Western Digital My Passport Wireless Pro Review

Western  Digital  My Passport  Wireless Pro
You find yourself on location — far from the nearest store — and you fill up your SD card. What do you do? Do you delete takes you think aren’t good enough? Worse yet, what if your phone runs out of battery?

The Western Digital My Passport Wireless Pro is a wireless, battery-powered hard drive that can unload your SD cards while on the go, alleviating the need for more SD cards. To boot, its 6,400 mAh battery will charge your devices over USB.

The Wireless Pro is a little black square with some blue lights, a SD card slot, a power button, a unload button, USB and micro USB 3.0 type B inputs/outputs. The unit we reviewed has a capacity of 2TB.

Tests

We tested the claims from the marketing material and specs from the manufacturer to either prove or disprove them. Being a hard drive, we feel it necessary to verify its data read and write speeds. If you intend to buy a hard drive to edit off of or for moving big files from here to there, you will require fast rates. Testing with Blackmagic Speed Disk Test, we found that, via USB 3.0, the Wireless Pro had a write speed of 880 Mb/s — that’s megabits per second. Megabits are eight times smaller than megabytes. The read speed test showed speeds of 904 Mb/s. Those results beat the manufacturer’s promised read/write speeds of 800 Mb/s. That’s saying a lot. Typically, hard drive manufacturers publish best-case numbers, and this drive exceeded those.

Typically, hard drive manufacturers publish best-case numbers, and this drive exceeded those.

To test the battery, we took our trusty Apple iPad 2 and drained it of power. With the Wireless Pro fully charged, we began the charging test. The iPad we used doesn't charge very quickly. In fact, it took most of an eight hour day and came up short of a full charge — 67%. This can be explained by the smaller battery from the Wireless Pro at 6,400 mAh versus the iPad’s 6,930 mAh battery.

Just like with any portable battery, you should know what size batteries you’ll need in order to charge with it. That way you can see how well it will get you out of a bind. Just because it doesn't charge the device fully shouldn’t be an indicator that it's a poor battery. It is just not as big as the battery in this particular iPad.

Battery charging is a handy feature that the Wireless Pro offers, but it’s hardly the stand out feature you’d make a purchasing decision over — notably because portable batteries can be bought for under $20. The downside to using it to charge a mobile device is if you completely drain it, you won’t be able to use it to unload your SD card.

:::

● **Goal**
Reproduce everything in the hard drive review from "Western Digital My Passport Wireless Pro Review" down to "devices over USB.". The records that come next were taken from a separate source.

[Document and screenshot pointing entries]
:::

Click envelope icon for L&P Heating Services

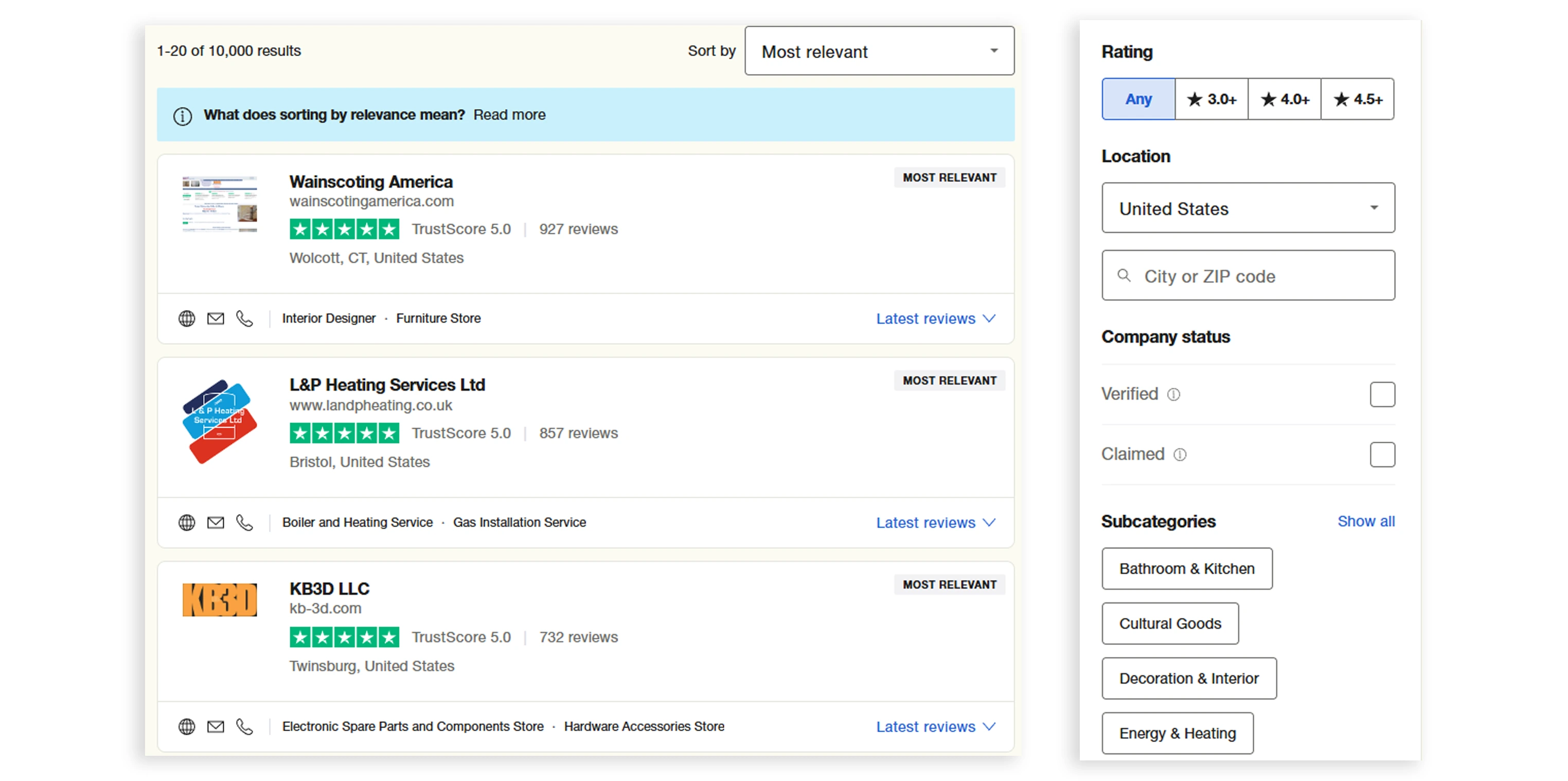(x=216, y=522)
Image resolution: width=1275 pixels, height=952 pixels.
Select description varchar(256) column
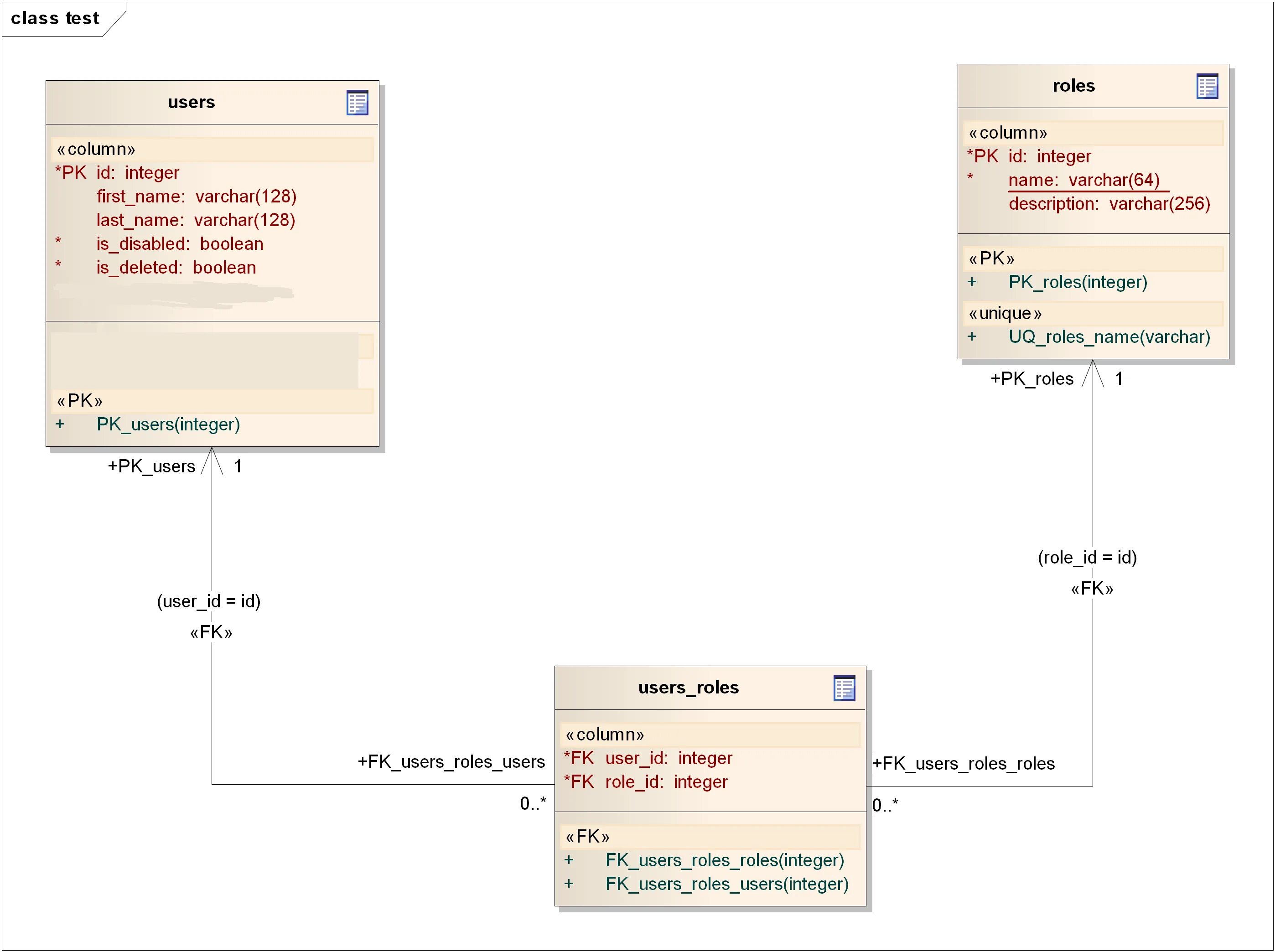1109,203
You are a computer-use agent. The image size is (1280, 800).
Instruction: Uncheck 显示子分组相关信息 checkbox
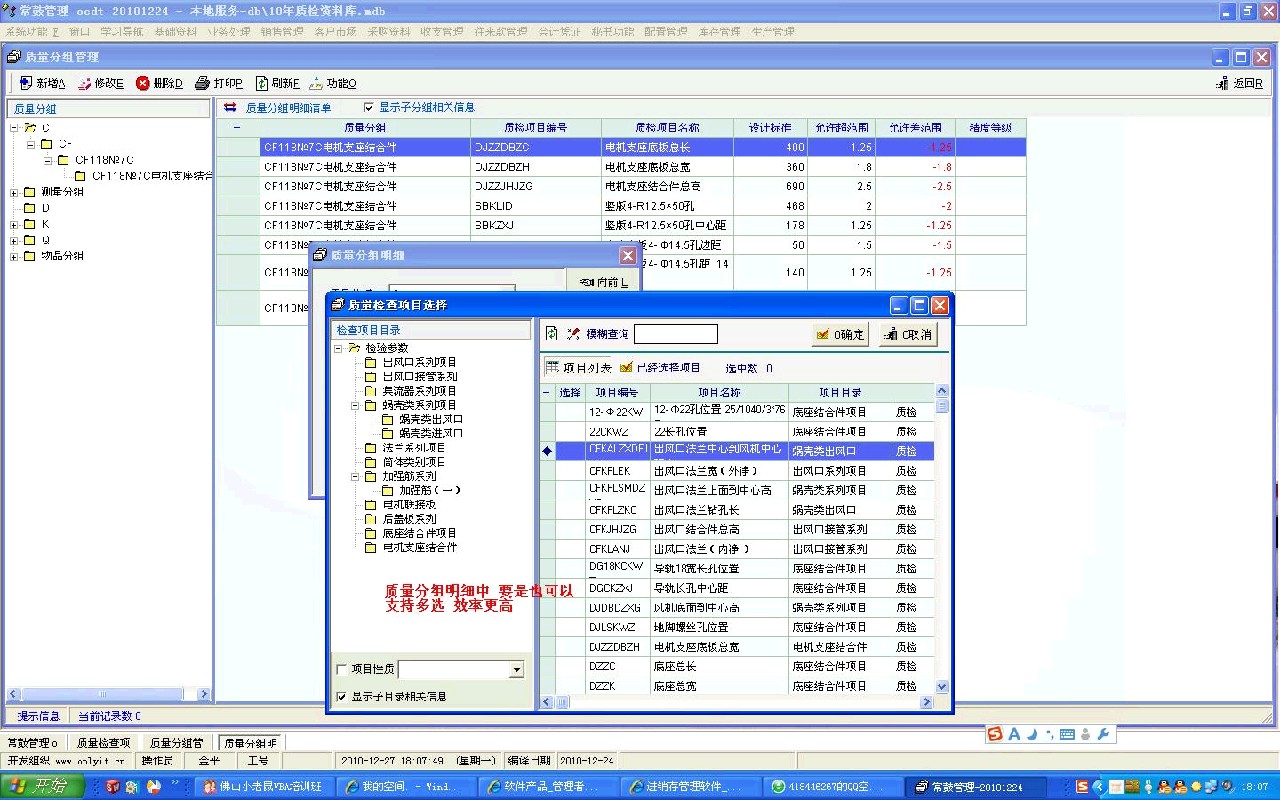pyautogui.click(x=369, y=107)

:::

● **Task solution**
Western Digital My Passport Wireless Pro Review

Western  Digital  My Passport  Wireless Pro
You find yourself on location — far from the nearest store — and you fill up your SD card. What do you do? Do you delete takes you think aren’t good enough? Worse yet, what if your phone runs out of battery?

The Western Digital My Passport Wireless Pro is a wireless, battery-powered hard drive that can unload your SD cards while on the go, alleviating the need for more SD cards. To boot, its 6,400 mAh battery will charge your devices over USB.